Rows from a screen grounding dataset
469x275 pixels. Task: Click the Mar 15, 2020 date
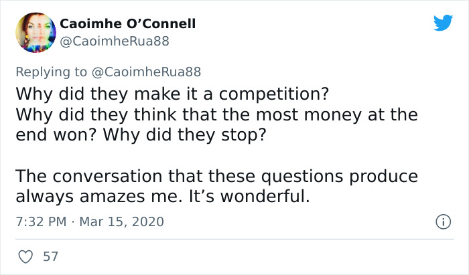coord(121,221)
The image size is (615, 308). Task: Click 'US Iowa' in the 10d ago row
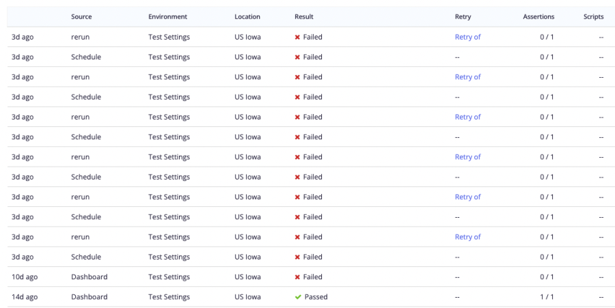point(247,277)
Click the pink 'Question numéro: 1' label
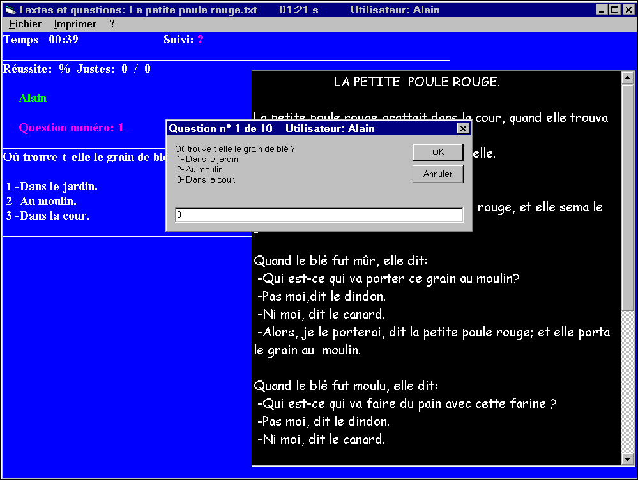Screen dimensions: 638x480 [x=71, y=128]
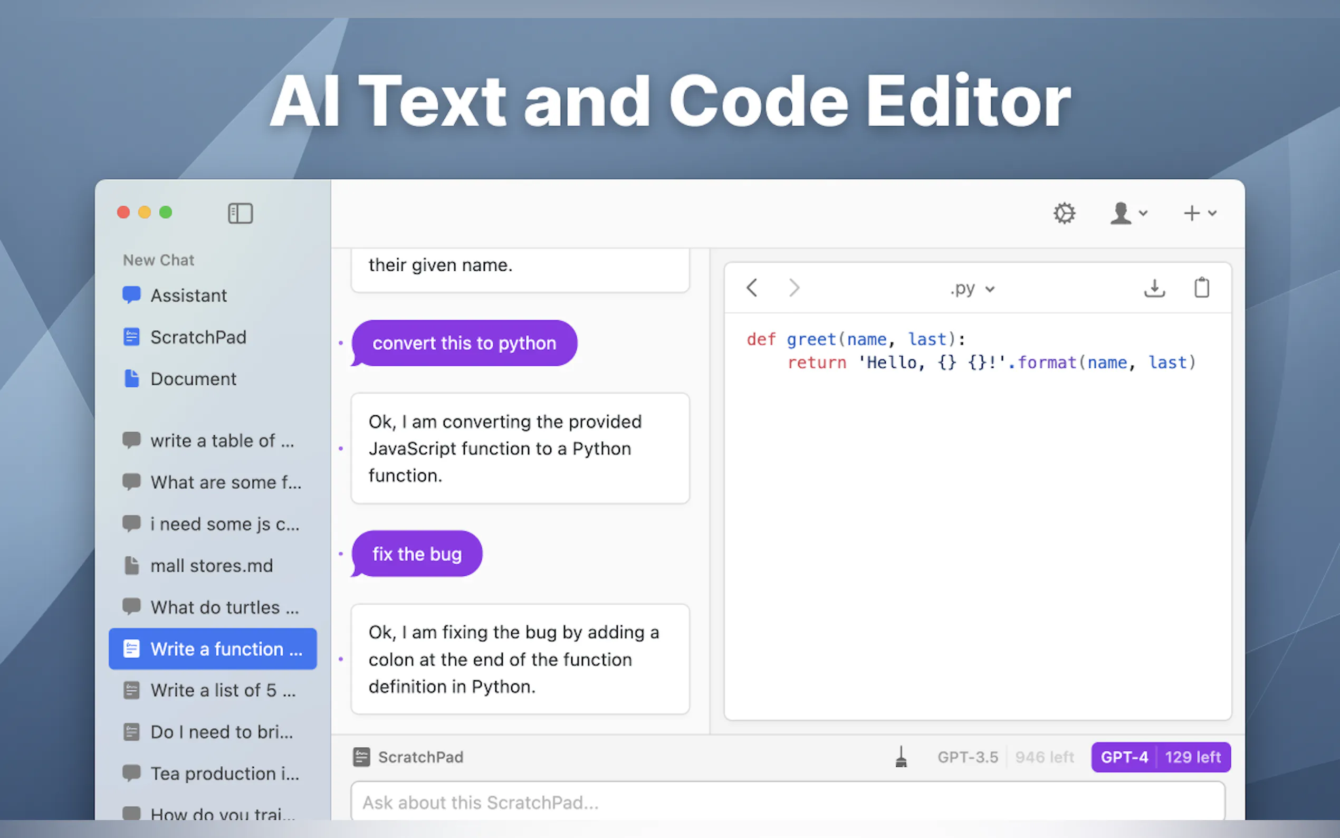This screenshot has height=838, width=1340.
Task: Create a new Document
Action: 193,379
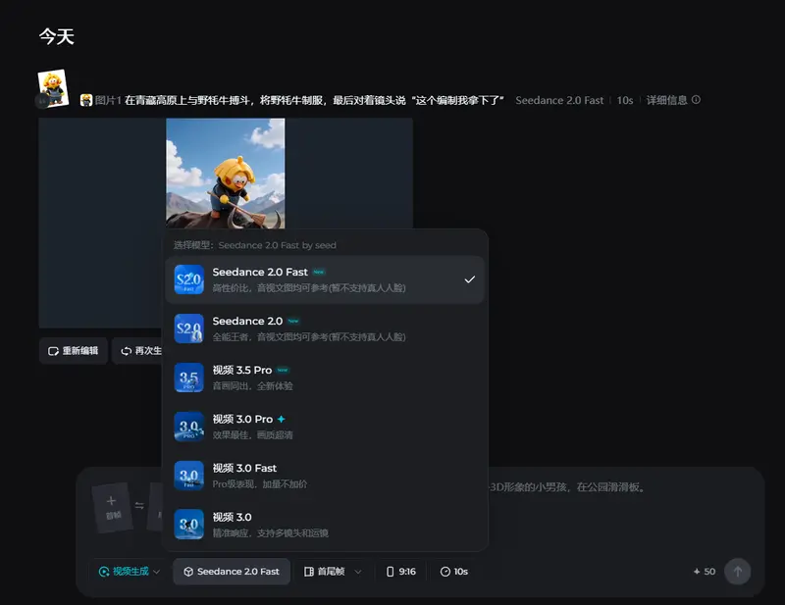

Aim of the exercise
Can you copy every record above word for word, leaving out the pictures?

Exercise response
469x275 pixels. Task: Click the Mar 15, 2020 date
coord(121,221)
The image size is (615, 308). Task: Click 'US Iowa' in the 10d ago row
point(247,277)
Click the pink 'Question numéro: 1' label
Screen dimensions: 638x480 [x=71, y=128]
This screenshot has height=838, width=1340.
Task: Create a new Document
Action: 193,379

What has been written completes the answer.